To further explore the genetic structure of the HUI cohort, we used the same set of samples and SNVs and run a principal component analysis (PCA) using EIGENSTRAT [26] (Fig. 2b). PCA results clearly defined world population structure, showing clusters composed of African (AFR), European (EUR) and Asian (EAS and SAS) populations, while the admixed American superpopulation (AMR) was widely distributed between EUR and HUI individuals. Consistent with absence of significant recent admixture, our HUI cohort cluster in the PCA plot at one edge of the AMR samples (red vs. gray dots, respectively). As expected, the largest genetic distance existed between the AFR population and the rest of the groups. In turn, we observed that genotyped Chilean Latino samples (black dots) spread in a relatively narrow cluster that begins at the edge of HUI individuals and ends with individuals from the EUR founder population and overlapped most of the AMR cluster. However, in contrast to admixed Chilean Latinos, the AMR super populations were widely distributed between EUR, AFR and HUI populations. These results are in agreement with the admixture analysis showing that the Chilean Latino population exhibits minimal genetic contribution of other population beyond EUR and HUI/AMR, in accordance to the Chilean demographic history. Unlike other AMR populations with considerable contribution or African/Asiatic immigration (i.e. PUR; average = 15.0% of AFR contribution) [7, 27, 28], African and Asian ancestry in Chilean samples was almost negligible (average = 1.5% and 1.1%, AFR and EAS + SAS, respectively).

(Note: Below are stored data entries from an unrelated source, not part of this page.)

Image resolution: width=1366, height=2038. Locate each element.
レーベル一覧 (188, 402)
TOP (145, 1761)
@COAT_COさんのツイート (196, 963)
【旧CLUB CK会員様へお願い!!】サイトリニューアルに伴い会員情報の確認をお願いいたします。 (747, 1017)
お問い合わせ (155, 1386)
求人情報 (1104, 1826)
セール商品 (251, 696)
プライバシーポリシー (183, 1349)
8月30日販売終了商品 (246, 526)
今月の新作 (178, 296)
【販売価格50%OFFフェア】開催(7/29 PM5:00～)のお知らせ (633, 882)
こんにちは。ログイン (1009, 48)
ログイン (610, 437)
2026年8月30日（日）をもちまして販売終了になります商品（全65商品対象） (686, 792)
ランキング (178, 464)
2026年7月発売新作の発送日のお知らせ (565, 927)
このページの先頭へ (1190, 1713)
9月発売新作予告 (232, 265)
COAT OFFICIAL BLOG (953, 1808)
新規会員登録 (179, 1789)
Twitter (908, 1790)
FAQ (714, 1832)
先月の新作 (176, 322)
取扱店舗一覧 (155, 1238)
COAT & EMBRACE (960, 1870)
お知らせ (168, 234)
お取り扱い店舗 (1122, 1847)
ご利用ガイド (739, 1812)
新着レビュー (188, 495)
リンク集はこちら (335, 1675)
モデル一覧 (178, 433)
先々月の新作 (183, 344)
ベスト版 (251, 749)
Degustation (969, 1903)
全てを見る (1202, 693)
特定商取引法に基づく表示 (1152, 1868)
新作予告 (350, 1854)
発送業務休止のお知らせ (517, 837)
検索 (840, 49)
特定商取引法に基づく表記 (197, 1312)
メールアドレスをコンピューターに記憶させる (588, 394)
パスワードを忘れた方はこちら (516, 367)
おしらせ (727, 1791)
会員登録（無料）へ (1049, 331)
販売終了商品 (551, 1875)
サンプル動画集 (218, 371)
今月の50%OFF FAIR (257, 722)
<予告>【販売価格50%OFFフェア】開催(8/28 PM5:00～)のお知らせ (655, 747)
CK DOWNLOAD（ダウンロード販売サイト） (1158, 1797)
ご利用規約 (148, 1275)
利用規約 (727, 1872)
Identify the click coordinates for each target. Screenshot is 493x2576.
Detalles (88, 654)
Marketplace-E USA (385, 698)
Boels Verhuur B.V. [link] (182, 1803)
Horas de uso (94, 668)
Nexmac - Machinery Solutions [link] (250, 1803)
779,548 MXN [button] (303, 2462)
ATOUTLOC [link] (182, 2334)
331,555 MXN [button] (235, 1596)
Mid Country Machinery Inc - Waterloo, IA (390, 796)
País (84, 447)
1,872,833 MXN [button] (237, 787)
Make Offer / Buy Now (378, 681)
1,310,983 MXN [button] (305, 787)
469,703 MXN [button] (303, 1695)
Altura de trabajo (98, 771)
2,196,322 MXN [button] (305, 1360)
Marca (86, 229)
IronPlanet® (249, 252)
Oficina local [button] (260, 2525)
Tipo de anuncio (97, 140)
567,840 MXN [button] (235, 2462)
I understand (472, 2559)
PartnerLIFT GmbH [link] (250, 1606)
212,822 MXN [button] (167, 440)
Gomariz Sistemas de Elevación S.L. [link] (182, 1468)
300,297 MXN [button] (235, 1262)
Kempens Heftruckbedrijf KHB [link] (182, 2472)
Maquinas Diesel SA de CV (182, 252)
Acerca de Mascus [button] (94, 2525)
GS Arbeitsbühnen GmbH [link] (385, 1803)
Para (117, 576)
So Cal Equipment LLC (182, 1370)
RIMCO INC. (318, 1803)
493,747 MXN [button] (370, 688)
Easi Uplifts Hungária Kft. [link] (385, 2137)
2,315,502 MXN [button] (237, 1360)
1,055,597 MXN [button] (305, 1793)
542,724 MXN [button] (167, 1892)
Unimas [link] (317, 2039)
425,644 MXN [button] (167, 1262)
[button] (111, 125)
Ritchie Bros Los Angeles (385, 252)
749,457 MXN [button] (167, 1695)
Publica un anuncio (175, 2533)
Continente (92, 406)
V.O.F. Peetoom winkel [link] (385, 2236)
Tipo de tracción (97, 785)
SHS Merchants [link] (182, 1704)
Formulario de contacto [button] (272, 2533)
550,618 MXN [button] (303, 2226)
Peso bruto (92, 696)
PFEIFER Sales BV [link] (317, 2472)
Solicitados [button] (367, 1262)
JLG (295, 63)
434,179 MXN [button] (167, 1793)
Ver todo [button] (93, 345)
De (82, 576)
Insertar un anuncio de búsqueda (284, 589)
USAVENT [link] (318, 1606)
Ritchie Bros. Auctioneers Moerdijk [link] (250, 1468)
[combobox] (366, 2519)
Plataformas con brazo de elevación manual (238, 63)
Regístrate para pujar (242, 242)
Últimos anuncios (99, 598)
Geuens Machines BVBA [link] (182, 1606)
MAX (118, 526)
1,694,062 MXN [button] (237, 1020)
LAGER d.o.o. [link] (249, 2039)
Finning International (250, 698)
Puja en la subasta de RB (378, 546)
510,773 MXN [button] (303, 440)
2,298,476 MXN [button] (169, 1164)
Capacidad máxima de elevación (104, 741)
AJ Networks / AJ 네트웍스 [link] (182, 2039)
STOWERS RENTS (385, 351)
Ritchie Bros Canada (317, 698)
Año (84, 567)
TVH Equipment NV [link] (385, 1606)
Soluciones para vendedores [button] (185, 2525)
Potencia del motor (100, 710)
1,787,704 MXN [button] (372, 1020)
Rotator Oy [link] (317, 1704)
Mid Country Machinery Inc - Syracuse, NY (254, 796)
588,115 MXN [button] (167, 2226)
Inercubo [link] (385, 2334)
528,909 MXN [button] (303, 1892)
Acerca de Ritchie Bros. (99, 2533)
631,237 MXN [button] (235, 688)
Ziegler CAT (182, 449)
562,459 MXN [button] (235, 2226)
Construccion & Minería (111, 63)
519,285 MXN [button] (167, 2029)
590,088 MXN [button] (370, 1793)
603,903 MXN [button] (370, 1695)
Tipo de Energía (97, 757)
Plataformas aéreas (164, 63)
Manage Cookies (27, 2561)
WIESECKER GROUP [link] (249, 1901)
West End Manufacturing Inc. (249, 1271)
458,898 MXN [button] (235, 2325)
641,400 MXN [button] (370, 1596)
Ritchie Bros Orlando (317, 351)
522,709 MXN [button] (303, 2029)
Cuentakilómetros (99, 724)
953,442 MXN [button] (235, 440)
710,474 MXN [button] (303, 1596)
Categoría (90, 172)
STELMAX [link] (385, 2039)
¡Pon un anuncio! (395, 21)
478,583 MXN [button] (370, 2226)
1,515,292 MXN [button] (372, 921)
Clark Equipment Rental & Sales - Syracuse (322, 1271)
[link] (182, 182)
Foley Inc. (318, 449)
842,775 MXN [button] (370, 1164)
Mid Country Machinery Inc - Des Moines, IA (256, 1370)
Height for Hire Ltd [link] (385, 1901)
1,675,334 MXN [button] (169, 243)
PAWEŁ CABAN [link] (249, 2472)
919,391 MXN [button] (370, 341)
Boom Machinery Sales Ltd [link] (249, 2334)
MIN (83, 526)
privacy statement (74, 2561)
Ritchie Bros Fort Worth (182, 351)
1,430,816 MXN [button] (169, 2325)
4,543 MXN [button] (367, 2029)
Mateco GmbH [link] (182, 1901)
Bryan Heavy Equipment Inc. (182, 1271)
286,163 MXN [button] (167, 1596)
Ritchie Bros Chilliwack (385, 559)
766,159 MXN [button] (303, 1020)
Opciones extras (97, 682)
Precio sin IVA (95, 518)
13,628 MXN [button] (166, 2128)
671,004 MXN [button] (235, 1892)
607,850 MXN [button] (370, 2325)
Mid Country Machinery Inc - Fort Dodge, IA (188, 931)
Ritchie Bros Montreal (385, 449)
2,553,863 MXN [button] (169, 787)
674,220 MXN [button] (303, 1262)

Analysis of mitochondrial DNA showed that all HUI individuals belong to the Native American haplogroups C and D, two of the major pan-continental founder haplogroups. The majority of genomes sequenced (7 out of 11) belong to the C1b haplogroup and 6 of them were assigned to the clade C1b13 (Additional file 1: Fig. S5a), which is a branch found mainly in the Southern Cone of South America between 38° and 42°S [15, 29]. While the other 4 individuals belong to the D haplogroup, 3 of them are in the D1g clade, which is found almost exclusively in the central-southern part of Chile and Argentina, and only one is in the D4h3a clade (Additional file 1: Fig. S5b), found mainly in the Southern Patagonia [15, 29]. These results are in agreement with the admixture data (K = 10, as described before) showing that the genetic component of the HUI cohort differs from the genetic component of other Native American populations living in the northern region of South America.
Highly divergent and novel variants with potential functional impact in HUI genomes
Genetic variation explaining differential susceptibility to diseases or metabolic conditions derives mostly from studies in populations from developed countries, and more recently from genotyping admixed Latin American populations [12, 14, 30]. To identify highly divergent SNVs in HUI individuals compared to other world populations, as a measure of differentiation due to population structure, we determined pairwise fixation index (Fst) statistics [31] between HUI and 1kGP-phase 3 populations from Africa (AFR: YRI, LWK, GWD, MSL, ESN, ASW and ACB), Europe (EUR: CEU, IBS, GBR, FIN, TSI), America (AMR: CLM, PUR, MXL and PEL), Southern Asia (SAS: PJL, GIH, BEB, STU and ITU) and East Asia (EAS: CHB, JPT, CHS, CDX and KHV) [2]. At the population level, weighted Fst statistics revealed that HUI individuals are genetically closer to admixed American individuals (i.e. PEL, MXL, CLM and PUR), then with individuals from Eastern and Southern Asian and finally with European and African populations (Fig. 3a), in agreement with the settlement and population history of ancient Native Americans [7, 10]. Likewise, and at the variant level, Fst analyses allowed the identification of an average number of 165,746 SNVs surpassing the 95th percentile of the genome-wide Fst distribution, which was used as a threshold of high divergence (HUI95th: average Fst cutoff of 0.51, vertical lines in Fig. 3b and Additional file 1: Table S9). The union of all Fst variants yielded a total number of 842,780 HUI95th divergent SNVs, representing the whole genetic variability of HUI compared to other 1kG-P3 populations.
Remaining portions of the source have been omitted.